“There can be no doubt that monastic life should always have a Lenten character about it, but there are not many today who have the strength for that. Therefore we urge that all in the monastery during these holy days of Lent should look carefully at the integrity of their lives and get rid in this holy season of any thoughtless compromises which my have crept in at other times. We can achieve this as we should if we retrain ourselves from bad habits of every kind and at the same time turn wholeheartedly to the prayer of sincere contrition, to lectio divina, to heartfelt repentance and to self-denial. So during Lent let us take on some addition to the demands of our accustomed service of the Lord such as special prayers and some sacrifice of food and drink. Thus each one of us may have something beyond the normal obligations of monastic life to offer freely to the Lord with the joy of the Holy Spirit by denying our appetites through giving up something from our food or drink or sleep or from excessive talking and loose behaviour so as to increase the joy of spiritual longing with which we should look forward to the holy time of Easter.”
–The Rule of St. Benedict, Chapter 49 (emphasis mine)
If I had to sum up what the past three years of walking with St. Benedict’s Rule have taught me, it would be this word: Wholeheartedness. That prayer should not be lived out in fear or in obligation but in a full resting hope in our Savior who invites us into his kindness. In wholeheartedness, we can receive our freedom with joy, we can cease striving because we know that God is good and is making us and the world into what we were always meant to be. In wholeheartedness, we are allowed to live fully in the present moment, practice thanksgiving and humility and kindness because we know who we are and to whom we belong.
In the calendar of our lives, Lent is the space set aside for the purposeful reminder of our need for Christ and the restoration he offers.
So how do we do it? How do we actually use this time so that we aren’t either living in guilt for what we should be giving up and are failing at, or living in pride for our own self-infliction? We remember that Lent is a season of the heart, not action. Action–self-denial, spiritual practice, the addition of sacrifice in our lives–is worthless if it does not flow out of God’s work in our own hearts.
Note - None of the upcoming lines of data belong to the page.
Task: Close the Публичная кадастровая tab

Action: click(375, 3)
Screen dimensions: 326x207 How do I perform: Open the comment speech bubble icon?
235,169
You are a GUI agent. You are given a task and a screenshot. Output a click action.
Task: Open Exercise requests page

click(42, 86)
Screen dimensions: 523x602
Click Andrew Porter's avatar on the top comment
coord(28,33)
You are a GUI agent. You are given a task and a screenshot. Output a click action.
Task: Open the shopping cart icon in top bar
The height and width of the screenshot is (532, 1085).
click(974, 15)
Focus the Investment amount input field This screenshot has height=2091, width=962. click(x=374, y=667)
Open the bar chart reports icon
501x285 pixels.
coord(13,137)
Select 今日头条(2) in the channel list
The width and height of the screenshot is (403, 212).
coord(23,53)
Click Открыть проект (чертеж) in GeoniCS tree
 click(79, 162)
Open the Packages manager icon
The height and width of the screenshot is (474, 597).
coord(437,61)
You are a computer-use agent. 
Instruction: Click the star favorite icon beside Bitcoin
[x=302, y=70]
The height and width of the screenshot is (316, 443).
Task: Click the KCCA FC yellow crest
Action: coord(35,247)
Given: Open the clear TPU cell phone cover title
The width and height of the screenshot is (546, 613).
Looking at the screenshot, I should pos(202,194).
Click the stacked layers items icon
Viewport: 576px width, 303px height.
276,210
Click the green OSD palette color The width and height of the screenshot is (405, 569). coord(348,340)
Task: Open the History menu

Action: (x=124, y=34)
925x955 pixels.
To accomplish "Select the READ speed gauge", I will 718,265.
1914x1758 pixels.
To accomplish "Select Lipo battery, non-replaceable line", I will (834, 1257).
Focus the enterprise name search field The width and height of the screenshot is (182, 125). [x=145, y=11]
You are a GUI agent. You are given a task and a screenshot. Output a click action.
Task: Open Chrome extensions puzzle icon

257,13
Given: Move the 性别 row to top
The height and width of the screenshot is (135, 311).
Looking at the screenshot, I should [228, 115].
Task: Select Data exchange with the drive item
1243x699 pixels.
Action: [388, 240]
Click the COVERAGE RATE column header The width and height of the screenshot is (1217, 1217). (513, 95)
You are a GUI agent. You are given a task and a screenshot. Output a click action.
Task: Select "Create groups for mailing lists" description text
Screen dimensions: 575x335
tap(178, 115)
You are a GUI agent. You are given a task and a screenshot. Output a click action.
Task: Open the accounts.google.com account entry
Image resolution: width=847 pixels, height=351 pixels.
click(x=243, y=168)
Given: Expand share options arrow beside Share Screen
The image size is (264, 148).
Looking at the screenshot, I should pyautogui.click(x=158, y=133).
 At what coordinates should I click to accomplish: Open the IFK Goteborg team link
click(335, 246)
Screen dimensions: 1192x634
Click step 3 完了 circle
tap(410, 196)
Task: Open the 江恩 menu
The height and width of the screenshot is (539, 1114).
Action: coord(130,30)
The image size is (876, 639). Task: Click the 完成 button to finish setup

There are so many phrases in this paragraph that speak to me today. Benedict calls us to:
- get rid…of any thoughtless compromises
- retrain ourselves
- turn wholeheartedly to the prayer of sincere contrition
- offer freely to the Lord with the joy of the Holy Spirit
Wow, can you imagine the change God might work in us during these 46 days if we made those four phrases our prayer and our desire? I’m sticky-posting those on my mirror this Lent. And I’m praying that wholehearted would be become the truest descriptor for my life with Christ.